Balancing Sports with School

By Nolan Sargent ’20 

High school, for most students, is about sports and social life. Those two aspects are two things that drive the average high school students, but there is an aspect less talked about, that requires more focus.

That aspect is academics. For junior hockey player Colin Walsh, that is a responsibility he undertook with passion from freshman year until this year, his junior year. “Freshman year was easier, I understood the classes and I could study to the minimum amount and be fine,” Walsh said. “But when I got to sophomore year I had to really focus and spend more energy.”

Walsh took two AP classes sophomore year which attributed to the damaging cycle he found himself in. A cycle in this case is when an athlete finds themselves doing the same thing over and over each day. “It creates a burnt out athlete and student, one that will nap during class or play games just to find something new to do” Walsh said.

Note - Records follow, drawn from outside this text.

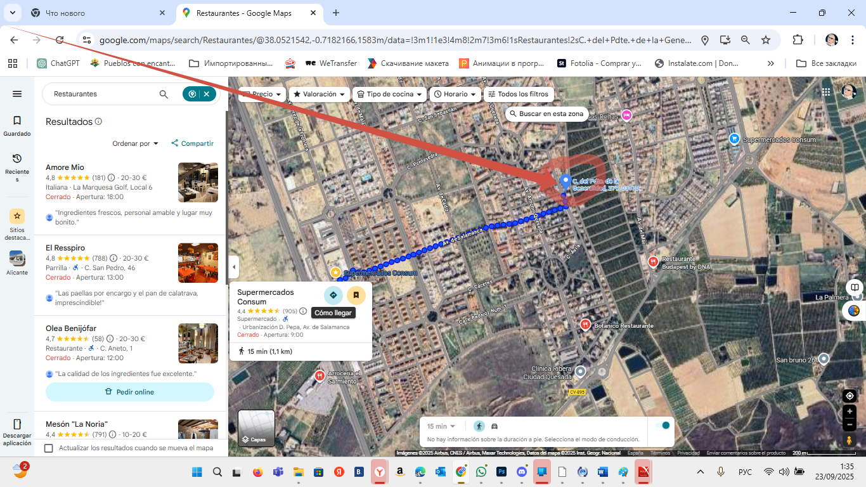
Task: Select the walking travel mode icon
Action: [x=479, y=426]
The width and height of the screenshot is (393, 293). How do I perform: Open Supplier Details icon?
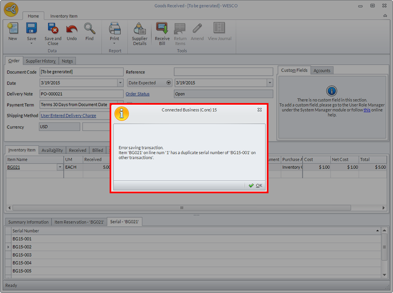(x=139, y=29)
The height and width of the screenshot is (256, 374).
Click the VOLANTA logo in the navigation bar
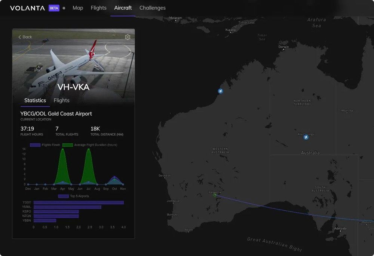(x=26, y=7)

Students who fall into a cycle find themselves falling behind in school, and in their social life. Not being able to make time for new activities burns out the student, and creates an environment that is dull and repetitive. One such victim of this harmful cycle was club hockey player Thomas Miner. “I really found myself losing interest in school and especially hockey, which was something I always found myself enjoying.”

“Although it seems impossible to break through a cycle, it can be as easy as taking a day off to hang out with friends,” says senior rugby player John Dowling.

Like most athletes, John Dowling has found himself in a cycle that hurt his ability to perform in school. One thing that separates him from other athletes, is that he found a way to break that detrimental cycle. “One thing that helps is taking a day off,” he says. Most athletes despise the idea of taking a break, but sometimes it helps just clear your head and give yourself a new aspect to your day.

John Dowling has gone through 4 years of athletics with Regis, and found that stopping athletics that weren’t helpful to his development helped him develop a healthy cycle all while being able to maintain his athletics and social life.

Another detrimental aspect of academics and athletics, is the tough schedules. One such person with a tough schedule was previously mentioned hockey player Tommy Miner. As a club hockey player, his practices are later at night, which requires him to complete homework right after school. “It requires a discipline that most athletes don’t have, and at times, even I don’t have.”

According to an article written by a student at Penn State University, athletes are constantly being told to reconsider their majors, because with their athletic schedules they are unable to keep up with the demands of difficult majors and difficult sports.

Yet, maybe the most detrimental aspect of balancing athletic and academics is the athletes inability to keep up in school. Walsh said, “When you enter sophomore year after an easier freshman year, it really requires more attention to schoolwork instead of anything else. It becomes the wake-up call, and without it, I probably would’ve failed.”

Sophomore year Walsh took 2 AP classes, which most students wouldn’t dream of taking in their second year of high school. This really blasted a red light in front of him, saying that athletics and academics had to be balanced correctly.

Despite these negative effects of balancing academics and athletics, there are many positive aspects. When balanced correctly, most athletes go to better colleges, receive better grades on tests, and are overall happier people.

A study performed by Kansas University for the 2011-2012 school year, showed that a higher percent of students that played sports, received better grades on school-wide tests. The same study also proved that athletes have better attendance rates.

Attending school on a daily basis helps, and especially with rules saying they had to in order to compete in the practices and games. CHSAA rules state that an athlete has to be at school the whole day before a game, in order to play in the game. This rule prevents ditching and students not attending school, only to be at the game.

Lastly, balancing school and athletics provide better opportunities for college. A study done at Boston College on acceptance rates for students, they found that 62.5% of students that apply are athletes, and 30% of those athletes have a scholarship they are applying with, usually athletic.

Balancing school with athletics doesn’t seem worth it a lot of times, but in light of that study, the proof is there that they both can be accomplished and provide student athletes with better chances at schools that strive for not only athletic greatness, but academic too.

All over the country, students are faced with this issue, and a lot of students find ways to overcome. While there is no definite answer, there are many ways each student can use or come up with to help them become not only great athletes, but overall the best people.